STRLING CALL

STRling (pronounced like “sterling”) is a method to detect large short tandem repeat (STR) expansions from short-read sequencing data. call calls genotypes/estimate allele sizes for all loci in each sample. Documentation at: https://strling.readthedocs.io/en/latest/run.html

Example

This wrapper can be used in the following way:

rule strling_call:
    input:
        bam="mapped/{sample}.bam",
        bai="mapped/{sample}.bam.bai",
        bin="extract/{sample}.bin",
        reference="reference/genome.fasta",
        fai="reference/genome.fasta.fai",
        bounds="merged/group-bounds.txt" # optional, produced by strling merge
    output:
        "call/{sample}-bounds.txt", # must end with -bounds.txt
        "call/{sample}-genotype.txt", # must end with -genotype.txt
        "call/{sample}-unplaced.txt" # must end with -unplaced.txt
    params:
        extra="" # optional extra command line arguments
    log:
        "log/strling/call/{sample}.log"
    wrapper:
        "0.72.0/bio/strling/call"

Note that input, output and log file paths can be chosen freely. When running with

snakemake --use-conda

the software dependencies will be automatically deployed into an isolated environment before execution.

Software dependencies

  • strling==0.3

Authors

  • Christopher Schröder

Code

"""Snakemake wrapper for strling call"""

__author__ = "Christopher Schröder"
__copyright__ = "Copyright 2020, Christopher Schröder"
__email__ = "christopher.schroede@tu-dortmund.de"
__license__ = "MIT"

from snakemake.shell import shell
from os import path

# Creating log
log = snakemake.log_fmt_shell(stdout=True, stderr=True)

# Placeholder for optional parameters
extra = snakemake.params.get("extra", "")

# Check inputs/arguments.
bam = snakemake.input.get("bam", None)
bin = snakemake.input.get("bin", None)

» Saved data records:
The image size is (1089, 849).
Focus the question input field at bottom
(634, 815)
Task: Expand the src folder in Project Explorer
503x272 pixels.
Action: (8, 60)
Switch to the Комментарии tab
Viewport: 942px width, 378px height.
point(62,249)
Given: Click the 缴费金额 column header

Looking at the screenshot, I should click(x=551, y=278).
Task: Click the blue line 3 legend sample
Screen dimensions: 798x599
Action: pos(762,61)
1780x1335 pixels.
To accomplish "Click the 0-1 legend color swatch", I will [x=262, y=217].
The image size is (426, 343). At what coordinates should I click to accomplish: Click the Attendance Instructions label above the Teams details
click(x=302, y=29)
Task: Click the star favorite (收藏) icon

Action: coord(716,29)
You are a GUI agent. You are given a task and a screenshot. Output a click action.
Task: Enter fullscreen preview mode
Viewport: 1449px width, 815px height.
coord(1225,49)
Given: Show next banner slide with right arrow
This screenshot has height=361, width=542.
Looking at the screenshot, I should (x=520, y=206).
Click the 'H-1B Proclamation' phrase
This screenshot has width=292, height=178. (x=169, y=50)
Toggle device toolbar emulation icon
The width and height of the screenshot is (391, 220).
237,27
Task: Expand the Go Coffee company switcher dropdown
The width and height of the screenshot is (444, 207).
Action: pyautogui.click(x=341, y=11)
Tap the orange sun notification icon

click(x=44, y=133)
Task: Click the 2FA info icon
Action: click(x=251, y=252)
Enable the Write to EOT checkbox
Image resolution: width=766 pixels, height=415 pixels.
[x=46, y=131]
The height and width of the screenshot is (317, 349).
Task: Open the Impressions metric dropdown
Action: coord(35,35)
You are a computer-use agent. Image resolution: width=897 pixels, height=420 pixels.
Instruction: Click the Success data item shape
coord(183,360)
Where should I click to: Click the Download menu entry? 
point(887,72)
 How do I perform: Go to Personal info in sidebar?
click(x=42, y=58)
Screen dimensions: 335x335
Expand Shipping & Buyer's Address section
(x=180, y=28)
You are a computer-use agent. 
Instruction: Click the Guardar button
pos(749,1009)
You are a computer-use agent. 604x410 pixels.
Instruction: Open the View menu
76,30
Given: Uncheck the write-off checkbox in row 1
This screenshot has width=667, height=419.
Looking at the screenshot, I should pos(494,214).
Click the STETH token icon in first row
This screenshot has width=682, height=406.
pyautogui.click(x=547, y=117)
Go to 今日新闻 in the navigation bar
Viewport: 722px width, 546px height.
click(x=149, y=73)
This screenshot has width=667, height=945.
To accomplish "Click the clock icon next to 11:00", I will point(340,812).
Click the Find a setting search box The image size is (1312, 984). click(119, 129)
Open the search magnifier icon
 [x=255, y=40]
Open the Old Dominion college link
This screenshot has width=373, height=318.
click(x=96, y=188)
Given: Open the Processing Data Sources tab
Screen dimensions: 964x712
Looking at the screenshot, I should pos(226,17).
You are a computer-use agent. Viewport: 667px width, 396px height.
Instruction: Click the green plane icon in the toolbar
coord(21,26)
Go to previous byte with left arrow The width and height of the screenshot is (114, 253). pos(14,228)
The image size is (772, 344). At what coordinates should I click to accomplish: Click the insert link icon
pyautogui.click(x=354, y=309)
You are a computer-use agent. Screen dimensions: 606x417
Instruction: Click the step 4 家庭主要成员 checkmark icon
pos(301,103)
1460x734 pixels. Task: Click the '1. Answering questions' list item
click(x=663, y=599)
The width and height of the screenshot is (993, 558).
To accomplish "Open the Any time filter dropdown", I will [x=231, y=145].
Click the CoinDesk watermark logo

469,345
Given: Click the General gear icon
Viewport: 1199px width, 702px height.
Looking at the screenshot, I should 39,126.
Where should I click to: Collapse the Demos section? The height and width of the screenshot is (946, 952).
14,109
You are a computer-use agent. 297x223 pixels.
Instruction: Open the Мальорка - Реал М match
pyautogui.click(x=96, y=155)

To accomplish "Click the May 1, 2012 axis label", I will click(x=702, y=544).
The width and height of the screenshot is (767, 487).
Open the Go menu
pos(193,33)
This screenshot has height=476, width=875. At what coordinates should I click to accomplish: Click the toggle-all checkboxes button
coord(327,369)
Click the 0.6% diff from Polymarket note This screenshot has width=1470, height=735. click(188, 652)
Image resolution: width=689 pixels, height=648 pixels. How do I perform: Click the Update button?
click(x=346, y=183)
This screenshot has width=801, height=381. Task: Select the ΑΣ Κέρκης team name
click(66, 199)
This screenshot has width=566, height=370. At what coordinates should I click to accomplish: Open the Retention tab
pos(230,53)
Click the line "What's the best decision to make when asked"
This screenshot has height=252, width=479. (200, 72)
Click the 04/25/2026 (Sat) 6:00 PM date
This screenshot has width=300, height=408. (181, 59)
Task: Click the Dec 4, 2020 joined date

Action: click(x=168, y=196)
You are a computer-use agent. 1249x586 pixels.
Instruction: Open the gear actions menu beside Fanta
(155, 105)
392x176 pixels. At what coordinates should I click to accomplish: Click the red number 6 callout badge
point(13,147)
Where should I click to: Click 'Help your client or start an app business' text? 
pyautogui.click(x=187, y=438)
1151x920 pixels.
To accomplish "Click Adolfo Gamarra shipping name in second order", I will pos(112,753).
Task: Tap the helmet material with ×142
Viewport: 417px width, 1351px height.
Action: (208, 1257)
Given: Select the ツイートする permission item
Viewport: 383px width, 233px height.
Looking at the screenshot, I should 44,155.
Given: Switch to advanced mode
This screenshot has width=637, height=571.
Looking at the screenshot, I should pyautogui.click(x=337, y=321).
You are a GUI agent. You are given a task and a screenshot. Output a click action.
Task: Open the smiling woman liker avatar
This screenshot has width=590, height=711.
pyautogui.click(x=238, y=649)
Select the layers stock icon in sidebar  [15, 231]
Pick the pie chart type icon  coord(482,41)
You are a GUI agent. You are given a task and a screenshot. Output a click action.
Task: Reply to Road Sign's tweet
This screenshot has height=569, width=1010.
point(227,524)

» ASSIGNED TASK 1:
On the strling call page, which version of strling is listed under software dependencies?
» ASSIGNED TASK 2:
Please copy the strling call page word for word, starting at "from snakemake.shell import" and ending at "# Check inputs/arguments.".
» ASSIGNED TASK 3:
List every input name given under input in the example rule on the strling call page.

» EXERCISE OUTPUT 1:
strling==0.3

» EXERCISE OUTPUT 2:
from snakemake.shell import shell
from os import path

# Creating log
log = snakemake.log_fmt_shell(stdout=True, stderr=True)

# Placeholder for optional parameters
extra = snakemake.params.get("extra", "")

# Check inputs/arguments.

» EXERCISE OUTPUT 3:
bam, bai, bin, reference, fai, bounds